Fermented  foods

What is fermentation?

The definition of fermented foods could be “the conversion of raw foods by microorganisms into new foods“. Fermentation served firstly as a way of improving shelf-life but it also enhances nutritional quality and palatability and provide metabolites, enzymes (e.g. lactase) and flavor components.

A lot of traditional foods are in fact made with fermentation around the world and as a consequence, we eat a lot of microbes everyday.

What are the different kinds of fermented foods?

Fermented foods have been popular for 10,000 years. Partly, because products like fresh yogurt, aged cheese, or spicy kimchi have aromas and flavors unlike any other foods. Another reason is the health benefits associated with many of these products. Wine, chocolate, and coffee, for example, are rich in natural antioxidants that promote heart health and fight disease.

However, for many consumers, it’s the live bacteria that matters most. That’s because many of the bacteria found in fermented foods are associated with gut health and other benefits.

But not all fermented foods contain live organisms. Beer and wine, for example, undergo steps that remove the organisms. Other fermented foods are heat-treated and the organisms are inactivated. Bread is baked and sauerkraut is often canned. So, while these foods may be nutritious, they do not have probiotic activity, unlike yogurt, kefir or any other fermented dairy foods with added probiotics.

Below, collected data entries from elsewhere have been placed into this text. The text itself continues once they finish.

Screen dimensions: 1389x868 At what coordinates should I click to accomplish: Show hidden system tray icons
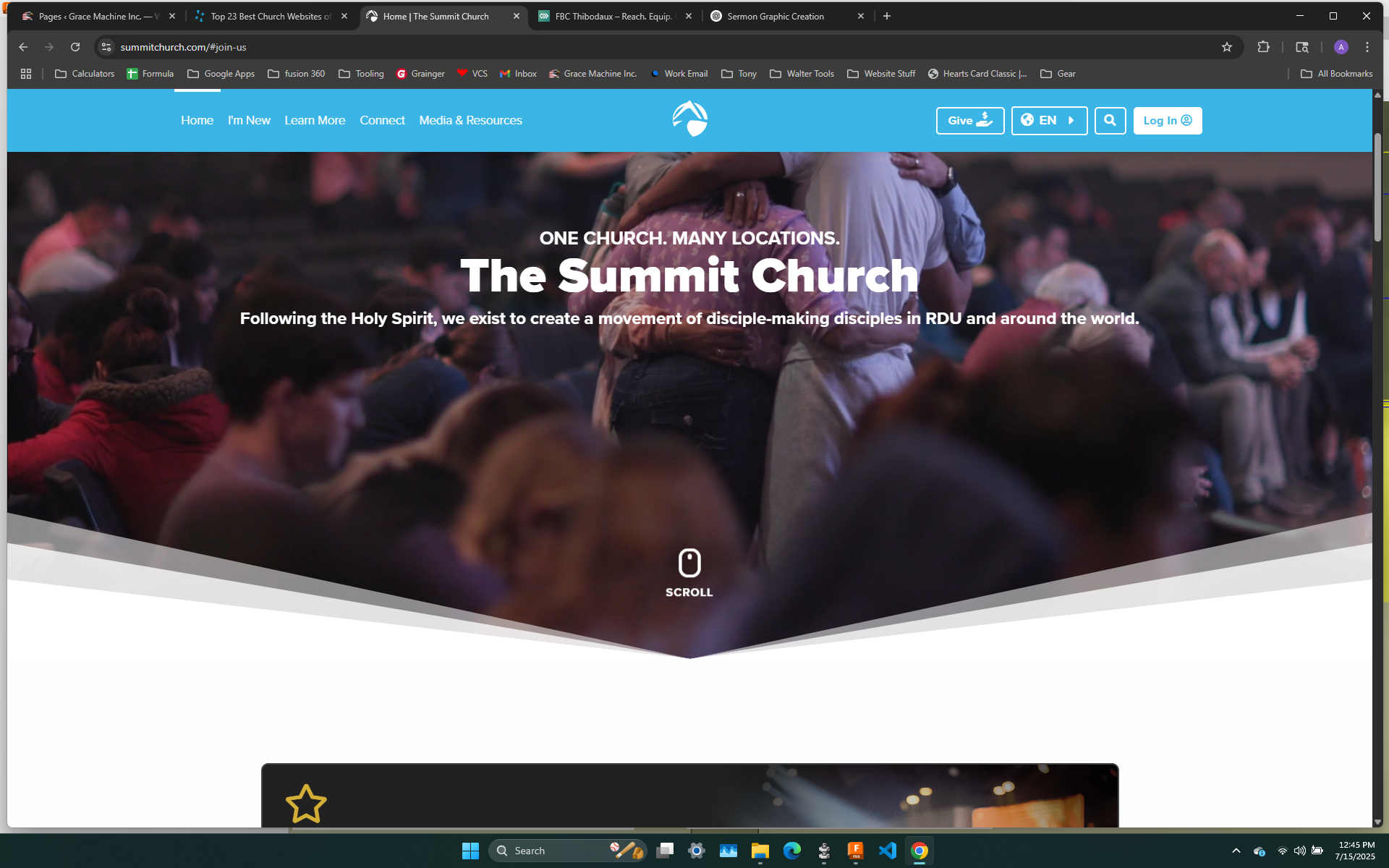[1236, 851]
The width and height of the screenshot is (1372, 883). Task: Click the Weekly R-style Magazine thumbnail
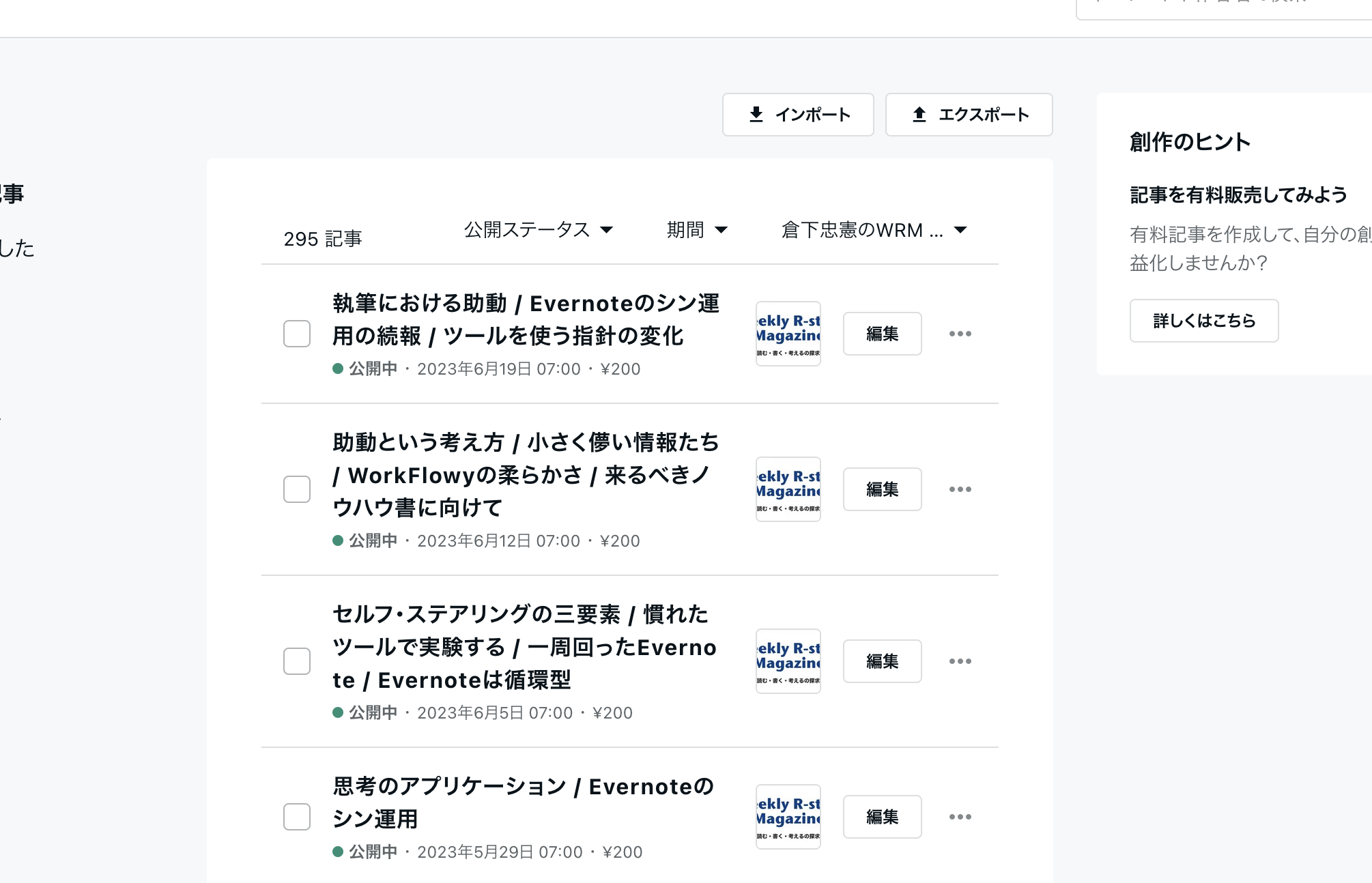(x=788, y=334)
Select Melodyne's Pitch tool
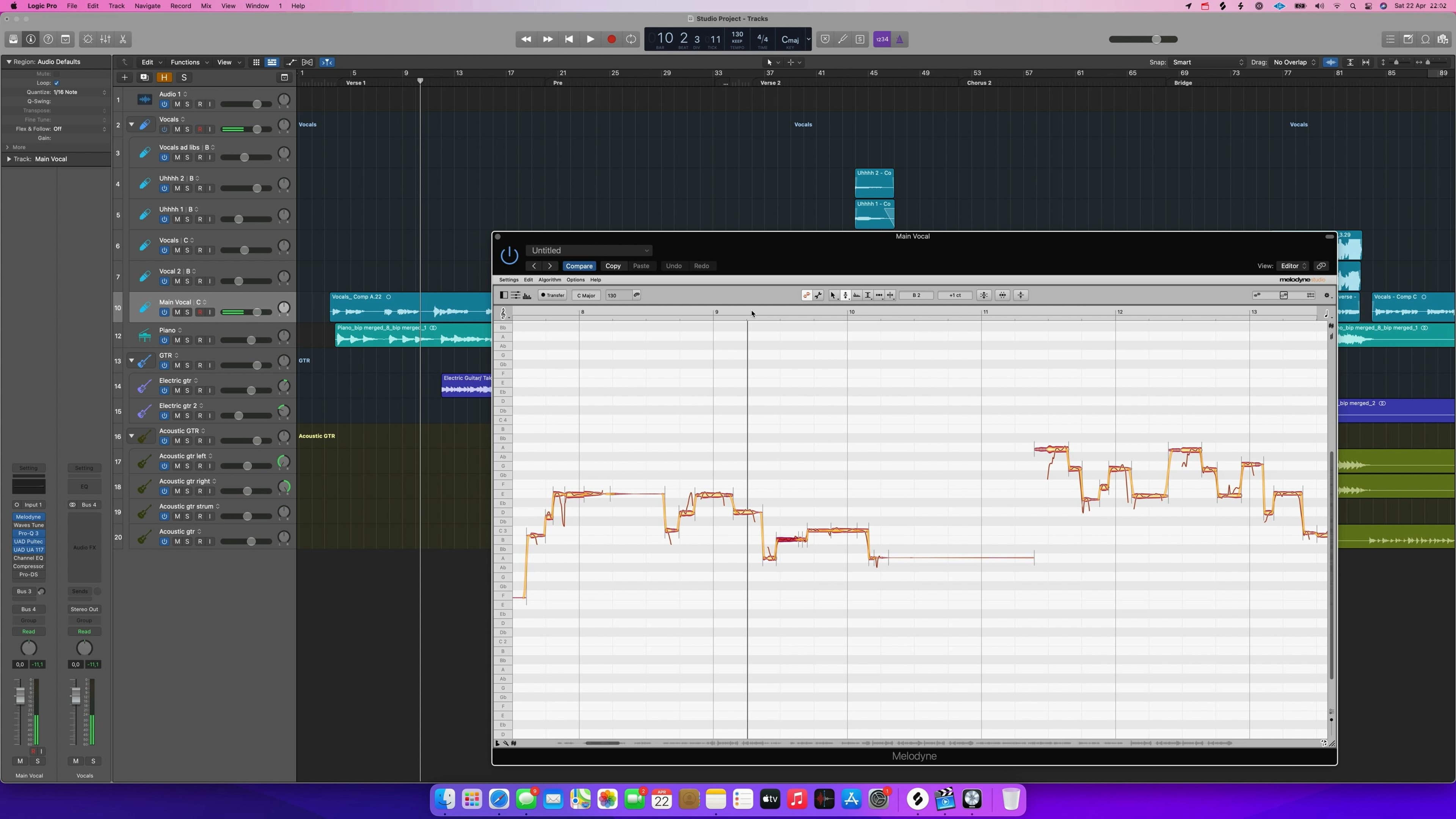The height and width of the screenshot is (819, 1456). pyautogui.click(x=846, y=295)
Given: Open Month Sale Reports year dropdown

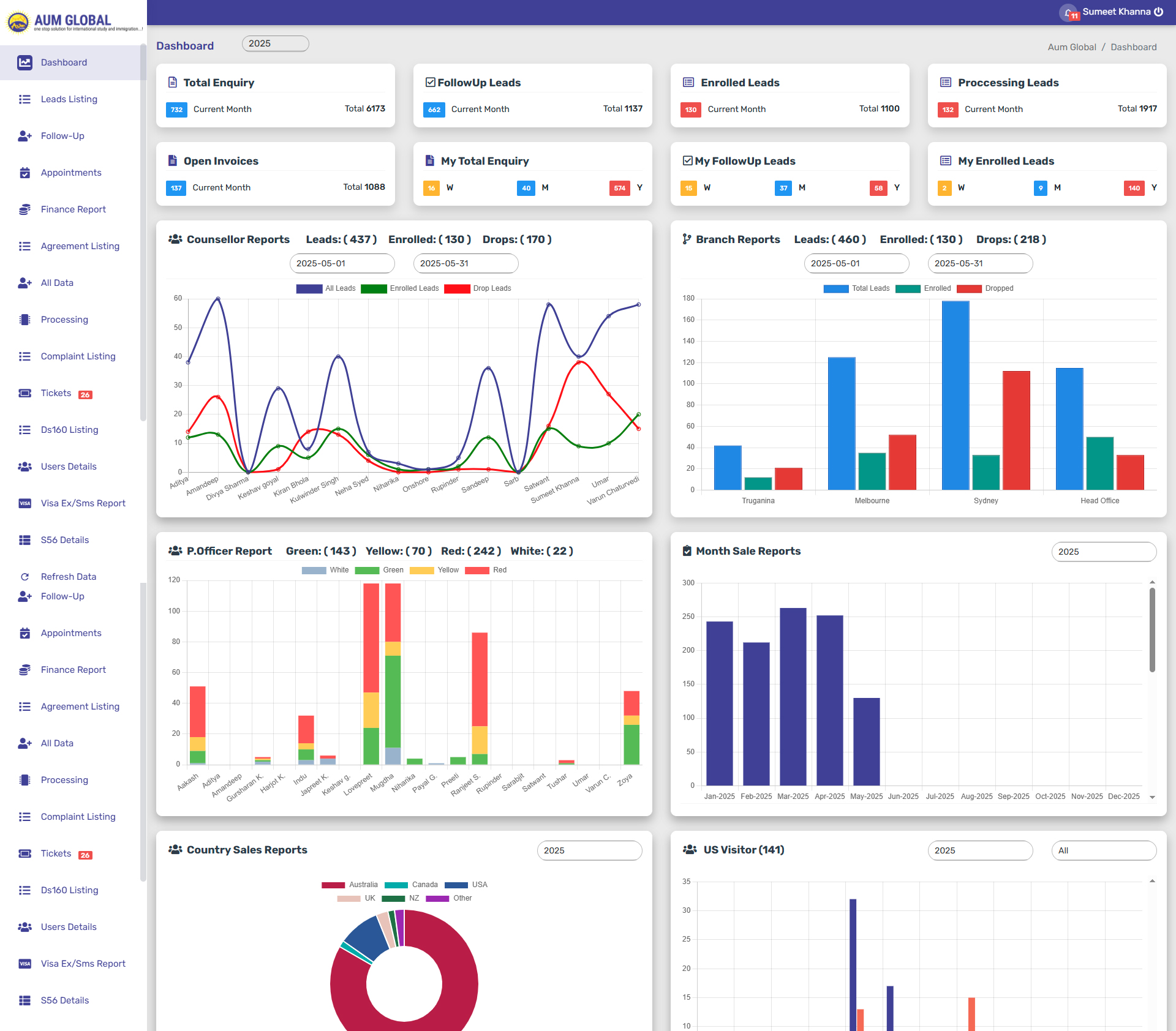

We must also be mindful of the fact that a lot of fermented foods do not necessarily have any probiotic functions. By definition, probiotics must “confer a health benefit”, meaning that the probiotic must have been characterized and have clinical evidence of a health benefit. Cultures are not probiotic unless they have met this requirement. Therefore not all fermented foods can be qualified as probiotic, and not all probiotics take the form of fermented foods.

What are the health benefits of fermented foods such as yogurt?

Yogurt and fermented milks are part of the most significant sources of viable bacteria (1 Cup of Yogurt = 108-10 bacteria). Epidemiological studies have shown that yogurt consumption is generally associated with reduced risks of type 2 diabetes (T2D), metabolic syndrome, and heart disease, and improved weight management.

The live microorganisms present in these products are now considered responsible for many of these health benefits. Included are the yogurt starter culture organisms, Streptococcus thermophilus and Lactobacillus delbrueckii subsp. bulgaricus, as well as strains of Bifidobacterium and Lactobacillus added specifically for their probiotic properties. Fermented dairy peptides and especially yogurt-type peptides generally exerted greater anti-inflammatory effects than other dairy products. One study found that fermented milk eased symptoms of irritable bowel syndrome, possibly due to beneficial changes in gut bacteria that such foods bring. Other fermented foods appear to relieve the diarrhea that people often suffer from after taking antibiotics and the latest areas of research is on the microbiota-gut-brain axis, suggesting that probiotics and prebiotics could influence behavior. Studies show that yogurt can increase levels of serotonin, the “feel-good” neurotransmitter, making it a tasty way to help fight depression.

How do we explain healthy effects of fermented foods?

According to researchers, the transformation or change in the food brought about by microorganisms can explain the effects of fermented foods. More specifically, it’s probably the microorganisms that reach the gut and produce beneficial end products that are involved in these healthy effects. Lactic acid bacteria (LAB) are usually used in dairy fermentation. LAB produce several bioactive metabolites during fermentation, including bacteriocins (anti-microbial peptides that either kill other types of bacteria or prevent them from reproducing) and peptides. Bioactive peptides are released when proteins are broken down, either during milk fermentation or in the gut after eating fermented products containing LAB. These peptides have been linked with several health-promoting mechanisms, including lowering blood pressure and anti-clotting activities, anti-oxidant activity, and activities that modify the immune response. Bioactive peptides may also help to improve insulin sensitivity. Ingestion of LAB-fermented dairy products can modulate the microbiota that inhabits the gut, with potential benefits on health. Modern dairy fermentation techniques may bring about additional health benefits by adding probiotics and prebiotics. Another ongoing area of investigation for food scientists is to find out whether the method of delivering live microorganisms, otherwise known as the ‘food matrix’, matters for how the bacteria survive—and for how they contribute to health.